=== Tarefa proposta ===
Atualize o trecho dos dados que começa na linha que contém "At what coordinates should I click to accomplish: Click the Bulk" e termina na linha que contém "click(757, 7)", trocando "coordinates" por "position" e mantendo todo o resto inalterado. Reproduza apenas essas linhas.

=== Dados apresentados ===
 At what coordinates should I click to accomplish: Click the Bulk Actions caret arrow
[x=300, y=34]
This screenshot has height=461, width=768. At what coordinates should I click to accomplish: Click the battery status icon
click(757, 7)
...
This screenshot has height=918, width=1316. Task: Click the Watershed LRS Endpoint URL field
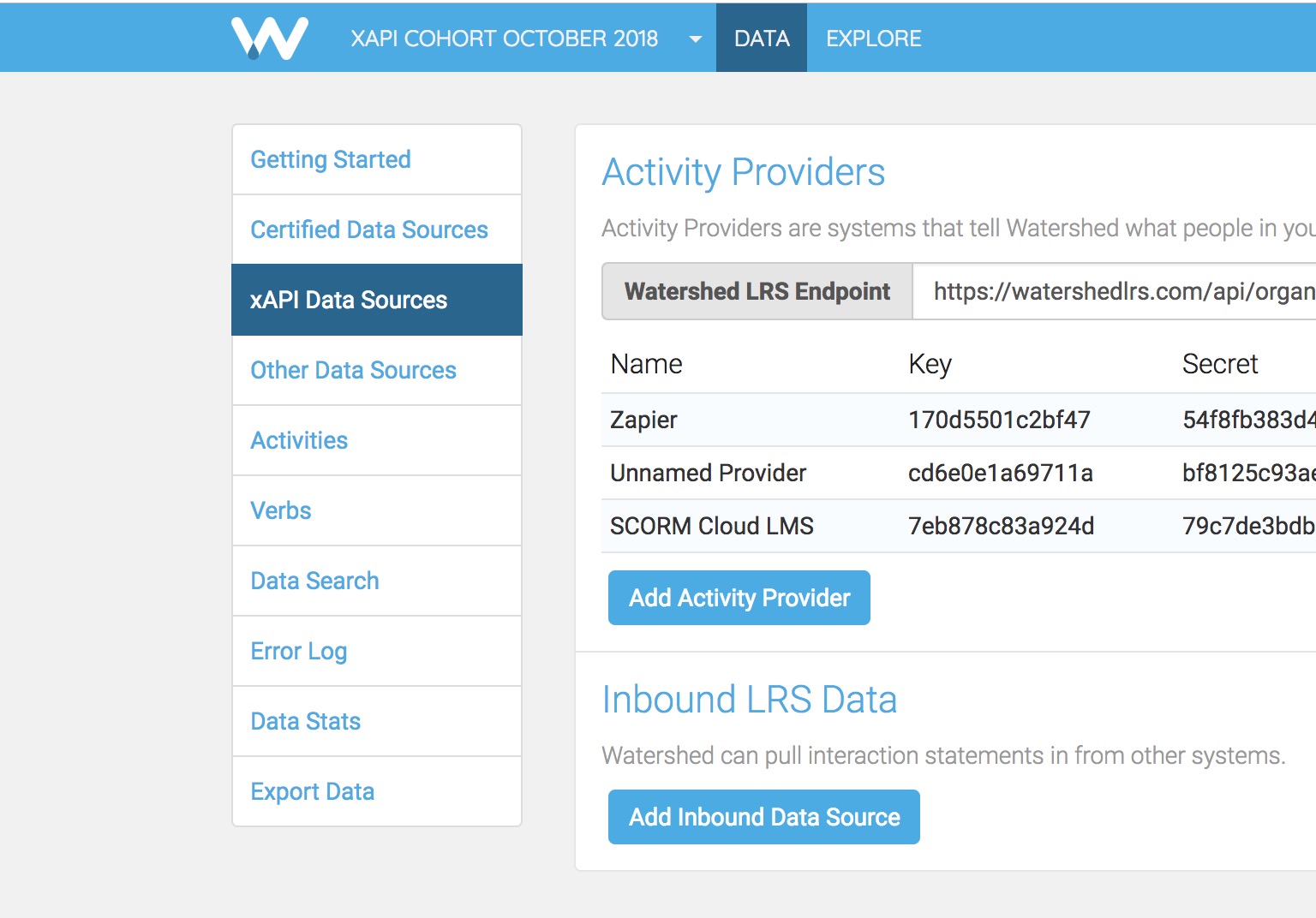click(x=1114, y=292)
--
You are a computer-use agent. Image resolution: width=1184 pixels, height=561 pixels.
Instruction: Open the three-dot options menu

=== Resultado abaixo ===
 At what position should I click to accomplish: Click the Bulk Actions caret arrow
[x=300, y=34]
This screenshot has height=461, width=768. At what position should I click to accomplish: Click the battery status icon
click(757, 7)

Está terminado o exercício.